A Promise for Young Talent
University of Groningen: #4 (International)
This year, the University of Groningen in the Netherlands made its first appearance on the list of Best Places to Work in Academia, taking fourth place among international institutions. The distinction was a long time in coming. Founded in 1614, the University of Groningen is the second oldest university in the Netherlands.
Without the star power of universities like Oxford and Cambridge, Groningen attracts and retains top researchers by making an effort to promote from within. The university has implemented a rigorous Master’s and PhD track program to train their students for faculty positions at the university, says Franjo Weissing, director of the Graduate School of Science and a theoretical biologist at University of Groningen, in an email. “We scout and nurture our own scientific talents.” Between 10 and 20 percent of faculty members studied at the university before being hired, estimates Jos Speekman, a communications officer at Groningen.

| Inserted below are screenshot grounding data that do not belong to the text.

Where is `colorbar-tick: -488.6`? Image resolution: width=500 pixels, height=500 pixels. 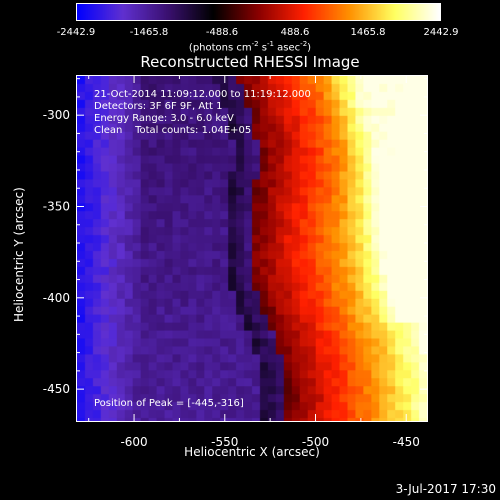 colorbar-tick: -488.6 is located at coordinates (222, 32).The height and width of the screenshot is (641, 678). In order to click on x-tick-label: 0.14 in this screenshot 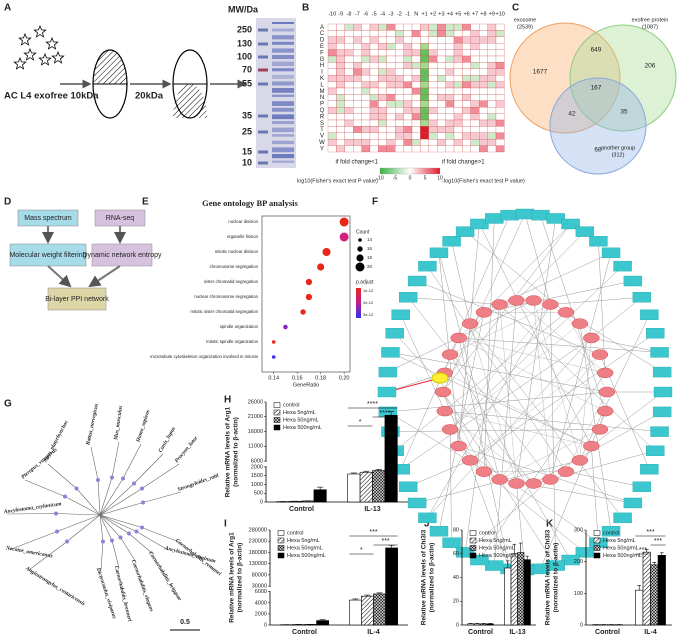, I will do `click(274, 378)`.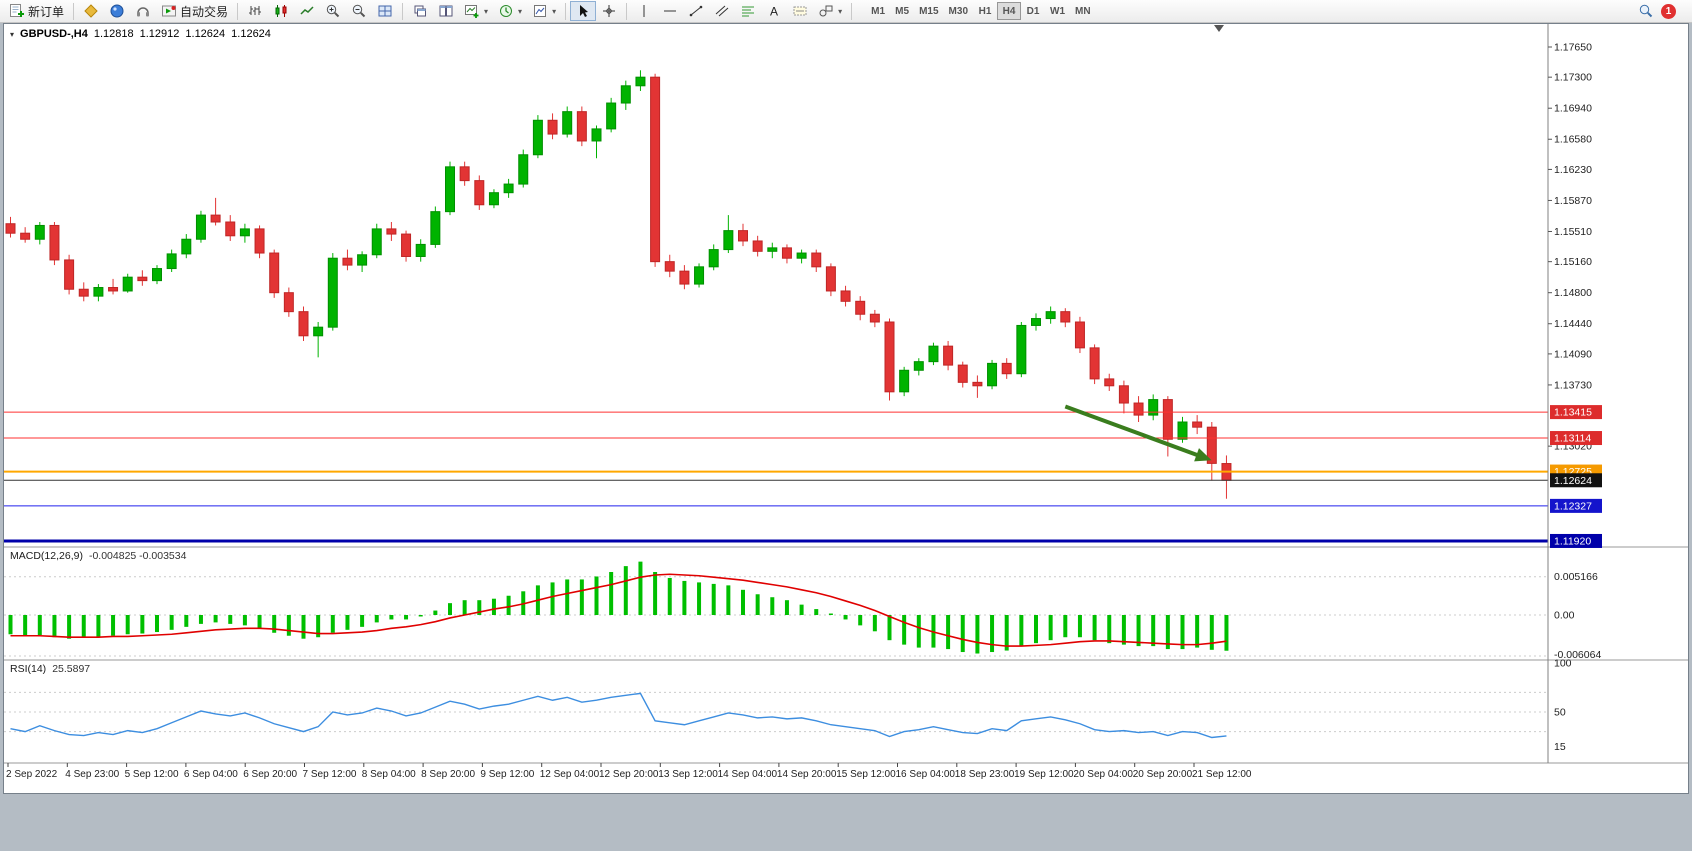 The height and width of the screenshot is (851, 1692). Describe the element at coordinates (92, 774) in the screenshot. I see `svg-text: 4 Sep 23:00` at that location.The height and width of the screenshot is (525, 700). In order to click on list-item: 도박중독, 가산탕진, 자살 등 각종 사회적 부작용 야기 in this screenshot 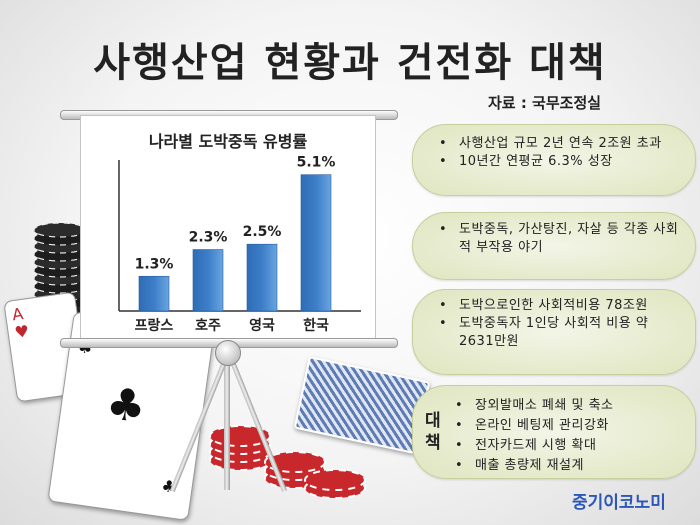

Groningen also makes an effort to attract female researchers through the Rosalind Franklin Fellowship Program, a tenure-track program geared to the advancement of women in science. The fellowship thrives because of a mentoring program that matches a senior researcher with a junior one. The awardee receives advice and guidance on how to establish and run a research group and how to publish in the top journals, says Melinda Mills, a professor of social and behavioral sciences who went through the program and now runs her own sociology and behavioral science lab.